Questo martire del libero pensiero è poco conosciuto forse perché i suoi testi furono in gran parte bruciati o forse perché le sue continue peregrinazioni ne fecero spesso perdere le tracce, eppure grande fu il contributo culturale che egli lascò all’umanità: fu precursore di Darwin asserendo che l’uomo proveniva dalle Scimmie e da altri progenitori comuni, fu grande naturalista in accordo con gli studi di Bruno, Telesio, Campanella, negò l’immortalità dell’anima secondo l’insegnamento del Pomponazzi e si erudì secondo il pensiero del Machiavelli, che predicava la laicità dello Stato. Definì  i miracoli suggestioni della mente umana e rifiutò la maggior parte dei dogmi dell’ortodossia cattolica.

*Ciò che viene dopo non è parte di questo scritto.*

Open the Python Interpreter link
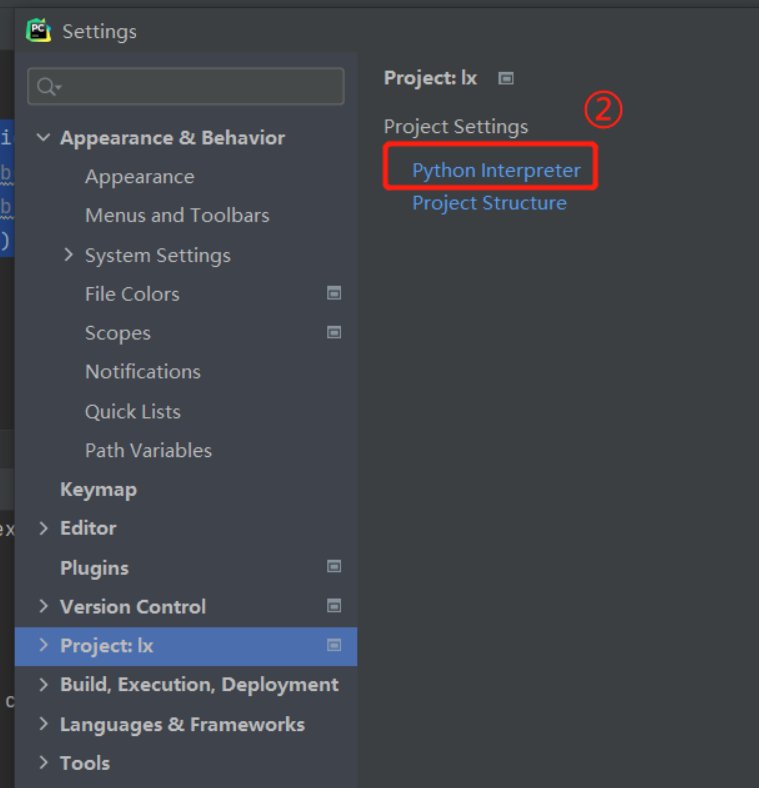The image size is (759, 788). click(496, 170)
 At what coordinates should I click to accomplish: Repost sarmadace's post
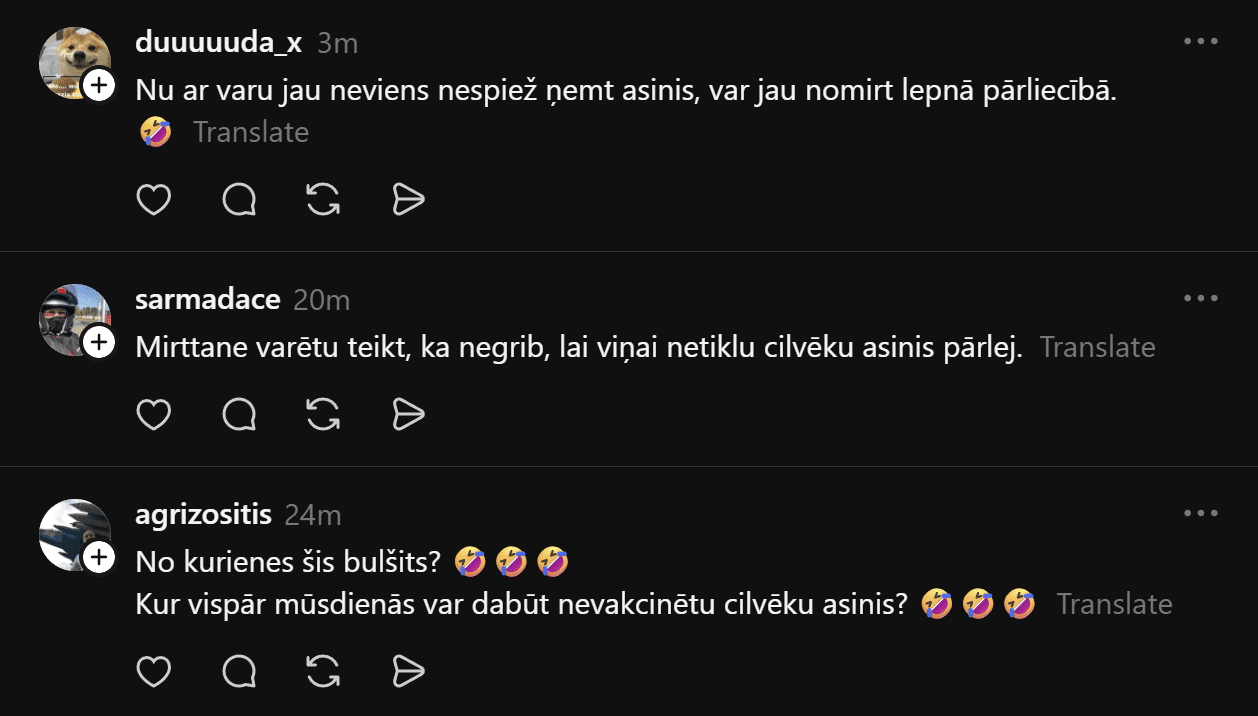point(323,414)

Molto apprezzato dai filosofi d’oltralpe quali Gassendi e Bayle,  fu un vero precursore del sapere e illuminò, col suo pensiero, la strada degli uomini liberi che cercavano la verità senza essere soggiogati dalla paura dell’inquisizione che Paolo III  con la bolla “Licet ab initio“trasformò nel  “Santo Uffizio”. Tale istituzione permane ancor oggi sotto il nome di “Congregazione per la dottrina della fede”, i cui compiti sono specificati nel “Pastor bonus” di Giovanni Paolo II e della quale fu prefetto anche il cardinale Ratzinger prima di diventare papa.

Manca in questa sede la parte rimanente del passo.